Table 1 Selection of seroprevalence rates to anti-H1N1v worldwide, determinated by hemagglutination inhibition assay

Another interesting aspect is also illustrated in Table1, i.e. the rate of seropositivity to anti-H1N1v in Frankfurt am Main, Germany, after the first wave in 2009/2010 (37%, [7]) exceeds the value which was determined in a pre-vaccinated population by Tsai et al. (12.6%, [16]) nearly three times. A possible explanation for this observed discrepancy might be the direct proximity to the International Airport in Frankfurt am Main, Germany. The highly frequented worldwide movement of persons and freight can contribute to a rapid spread of infectious diseases, especially those which are transmitted by droplets—such as influenza. Since we evaluated a Frankfurt collective, Tsai et al. evaluated a German (among others) cross section; thus, the neighborhood to the airport has been averaged and might explain the lower seroprevalence.
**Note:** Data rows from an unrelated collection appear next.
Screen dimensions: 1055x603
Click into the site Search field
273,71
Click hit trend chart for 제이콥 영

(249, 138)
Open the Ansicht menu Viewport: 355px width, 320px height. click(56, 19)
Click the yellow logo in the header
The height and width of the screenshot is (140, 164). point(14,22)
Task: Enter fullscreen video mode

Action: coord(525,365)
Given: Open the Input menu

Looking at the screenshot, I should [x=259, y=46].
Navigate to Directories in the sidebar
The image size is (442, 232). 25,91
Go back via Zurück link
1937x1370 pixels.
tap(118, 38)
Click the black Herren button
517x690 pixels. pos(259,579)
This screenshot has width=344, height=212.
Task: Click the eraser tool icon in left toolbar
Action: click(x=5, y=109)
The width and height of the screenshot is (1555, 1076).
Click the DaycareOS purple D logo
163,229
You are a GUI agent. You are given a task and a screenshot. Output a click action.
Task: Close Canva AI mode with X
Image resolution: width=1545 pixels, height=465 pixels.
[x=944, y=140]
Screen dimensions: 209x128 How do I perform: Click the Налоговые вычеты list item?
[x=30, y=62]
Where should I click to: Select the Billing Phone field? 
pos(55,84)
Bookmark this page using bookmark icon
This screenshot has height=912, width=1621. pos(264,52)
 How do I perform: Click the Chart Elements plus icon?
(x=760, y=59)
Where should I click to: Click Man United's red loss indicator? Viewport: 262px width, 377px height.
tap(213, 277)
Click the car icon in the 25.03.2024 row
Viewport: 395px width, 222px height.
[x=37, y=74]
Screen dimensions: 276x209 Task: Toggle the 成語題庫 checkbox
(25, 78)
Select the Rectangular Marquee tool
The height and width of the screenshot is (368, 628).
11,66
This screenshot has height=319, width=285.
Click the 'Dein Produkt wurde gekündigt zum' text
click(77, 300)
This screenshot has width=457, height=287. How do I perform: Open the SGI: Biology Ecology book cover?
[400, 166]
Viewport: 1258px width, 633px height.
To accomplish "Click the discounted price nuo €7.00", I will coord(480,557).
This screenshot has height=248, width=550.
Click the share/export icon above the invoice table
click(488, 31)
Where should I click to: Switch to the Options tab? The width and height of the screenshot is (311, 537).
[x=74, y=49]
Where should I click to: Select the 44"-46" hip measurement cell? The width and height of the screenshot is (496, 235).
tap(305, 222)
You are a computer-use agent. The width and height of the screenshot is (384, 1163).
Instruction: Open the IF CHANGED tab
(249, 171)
For epidemiological aspects such investigations are necessary to assess the population’s immunostatus. Our data and the seroprevalence rates mentioned in Table 1 are still too low to completely rule out a further H1N1v wave in future seasons. In accordance with these evaluations, useful interventions, such as vaccination campaigns, can be implemented to increase herd immunity. Thus, it is important to strengthen the population’s perception and knowledge of H1N1v (and influenza disease burden in general) to take countermeasures against “vaccination-fatigue” [24]. Because the possibility of further “H1N1v flare-ups” in future seasons could not be excluded, sufficient immunity to H1N1v is important and continued vaccination against H1N1v should be strongly encouraged.

Conclusions

Although vaccination was most strongly recommended by Public Health Service, we recorded a widespread deficiency in immunoprotection to H1N1v, i.e. herd immunity was not achieved in any of our age groups. Overall, nearly 45% of patients in our Frankfurt collective are still unprotected and may be threatened by a new H1N1v wave. Such relatively low immunity levels have also been reported from several other countries [2528]. Therefore, public health authorities should increase the population’s perception of this health threatening virus by providing information on personal risk, severity of influenza illness, and efficacy of vaccination, as previously mentioned [29, 30].